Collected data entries
==========

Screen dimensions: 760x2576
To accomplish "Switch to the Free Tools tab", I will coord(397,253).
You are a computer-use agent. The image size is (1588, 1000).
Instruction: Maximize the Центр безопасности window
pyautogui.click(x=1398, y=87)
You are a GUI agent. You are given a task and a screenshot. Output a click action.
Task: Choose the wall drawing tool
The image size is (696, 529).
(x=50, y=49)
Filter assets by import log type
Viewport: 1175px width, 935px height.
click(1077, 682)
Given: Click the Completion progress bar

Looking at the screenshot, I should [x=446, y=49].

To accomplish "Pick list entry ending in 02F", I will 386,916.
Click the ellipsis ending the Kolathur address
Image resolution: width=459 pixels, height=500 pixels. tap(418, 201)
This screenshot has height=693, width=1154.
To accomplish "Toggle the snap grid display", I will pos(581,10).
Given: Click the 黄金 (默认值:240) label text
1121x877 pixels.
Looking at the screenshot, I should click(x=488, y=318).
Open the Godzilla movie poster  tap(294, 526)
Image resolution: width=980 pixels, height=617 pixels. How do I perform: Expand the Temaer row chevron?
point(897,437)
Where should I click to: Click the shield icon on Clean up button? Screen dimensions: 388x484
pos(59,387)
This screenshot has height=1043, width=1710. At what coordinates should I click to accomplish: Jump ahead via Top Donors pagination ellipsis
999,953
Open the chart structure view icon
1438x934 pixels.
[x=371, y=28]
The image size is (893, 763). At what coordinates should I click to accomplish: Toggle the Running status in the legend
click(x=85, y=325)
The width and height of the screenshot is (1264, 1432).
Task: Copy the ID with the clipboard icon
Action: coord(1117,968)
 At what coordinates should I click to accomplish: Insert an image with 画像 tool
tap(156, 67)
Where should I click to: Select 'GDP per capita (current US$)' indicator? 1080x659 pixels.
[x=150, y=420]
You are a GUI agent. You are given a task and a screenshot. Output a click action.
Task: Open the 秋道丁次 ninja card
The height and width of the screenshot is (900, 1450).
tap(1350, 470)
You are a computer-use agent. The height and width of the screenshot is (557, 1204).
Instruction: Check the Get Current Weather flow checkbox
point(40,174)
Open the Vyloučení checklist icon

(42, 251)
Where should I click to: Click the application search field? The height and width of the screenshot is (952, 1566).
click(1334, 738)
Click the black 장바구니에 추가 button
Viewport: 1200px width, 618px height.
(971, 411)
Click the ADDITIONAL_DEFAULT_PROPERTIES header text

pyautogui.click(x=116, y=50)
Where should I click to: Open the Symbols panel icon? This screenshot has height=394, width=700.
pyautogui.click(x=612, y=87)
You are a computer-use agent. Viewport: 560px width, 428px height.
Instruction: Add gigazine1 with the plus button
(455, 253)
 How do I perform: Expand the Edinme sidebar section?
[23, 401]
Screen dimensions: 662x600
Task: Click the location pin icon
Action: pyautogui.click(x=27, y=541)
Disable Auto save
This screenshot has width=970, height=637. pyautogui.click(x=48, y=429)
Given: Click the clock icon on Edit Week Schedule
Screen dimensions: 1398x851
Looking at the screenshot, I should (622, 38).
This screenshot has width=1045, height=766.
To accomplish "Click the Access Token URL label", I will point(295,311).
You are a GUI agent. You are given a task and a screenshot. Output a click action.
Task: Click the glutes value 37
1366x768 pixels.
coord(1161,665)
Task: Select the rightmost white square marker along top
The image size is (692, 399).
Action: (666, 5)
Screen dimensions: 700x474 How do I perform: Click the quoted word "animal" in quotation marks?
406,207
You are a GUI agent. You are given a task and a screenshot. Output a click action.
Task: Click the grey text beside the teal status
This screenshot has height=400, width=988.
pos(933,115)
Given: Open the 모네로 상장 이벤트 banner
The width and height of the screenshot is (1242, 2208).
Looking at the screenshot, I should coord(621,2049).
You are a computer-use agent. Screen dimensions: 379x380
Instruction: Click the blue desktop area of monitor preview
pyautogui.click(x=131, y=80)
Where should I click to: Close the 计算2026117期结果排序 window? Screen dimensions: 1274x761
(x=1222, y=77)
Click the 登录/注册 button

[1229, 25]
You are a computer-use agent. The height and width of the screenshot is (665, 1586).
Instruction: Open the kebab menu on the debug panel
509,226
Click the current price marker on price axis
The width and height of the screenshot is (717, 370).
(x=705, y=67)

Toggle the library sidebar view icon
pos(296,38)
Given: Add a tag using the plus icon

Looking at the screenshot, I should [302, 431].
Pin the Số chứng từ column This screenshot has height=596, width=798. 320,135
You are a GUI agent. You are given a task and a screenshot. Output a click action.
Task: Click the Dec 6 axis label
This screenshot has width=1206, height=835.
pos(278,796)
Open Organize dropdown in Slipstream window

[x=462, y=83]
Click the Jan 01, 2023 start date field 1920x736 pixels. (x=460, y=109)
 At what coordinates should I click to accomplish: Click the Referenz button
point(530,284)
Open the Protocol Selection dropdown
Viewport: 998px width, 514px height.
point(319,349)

==========

* ASSIGNMENT
If a line of the records above holds the word "label", show it.

* RESPONSE AREA
Given: Click the 黄金 (默认值:240) label text
To accomplish "Click the Access Token URL label", I will point(295,311).
Task: Click the Dec 6 axis label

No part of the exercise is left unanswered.